* _Problem description_
Copy out the listing verbatim, beginning at the line containing "Click the Kazakh" and continuing through the final line of the listing.

--- start Material supplied ---

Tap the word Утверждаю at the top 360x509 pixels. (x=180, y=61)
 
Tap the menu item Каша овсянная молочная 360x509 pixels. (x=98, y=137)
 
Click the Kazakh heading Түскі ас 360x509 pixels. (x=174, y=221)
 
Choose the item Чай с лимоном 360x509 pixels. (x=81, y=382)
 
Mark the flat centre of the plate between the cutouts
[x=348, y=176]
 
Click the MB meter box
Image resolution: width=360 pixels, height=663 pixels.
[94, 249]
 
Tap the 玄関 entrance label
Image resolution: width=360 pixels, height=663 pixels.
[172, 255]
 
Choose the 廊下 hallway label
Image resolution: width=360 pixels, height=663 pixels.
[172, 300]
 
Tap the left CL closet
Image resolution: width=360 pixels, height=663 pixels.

--- end Material supplied ---

* _Expected answer_
Click the Kazakh heading Түскі ас 360x509 pixels. (x=174, y=221)
 
Choose the item Чай с лимоном 360x509 pixels. (x=81, y=382)
 
Mark the flat centre of the plate between the cutouts
[x=348, y=176]
 
Click the MB meter box
Image resolution: width=360 pixels, height=663 pixels.
[94, 249]
 
Tap the 玄関 entrance label
Image resolution: width=360 pixels, height=663 pixels.
[172, 255]
 
Choose the 廊下 hallway label
Image resolution: width=360 pixels, height=663 pixels.
[172, 300]
 
Tap the left CL closet
Image resolution: width=360 pixels, height=663 pixels.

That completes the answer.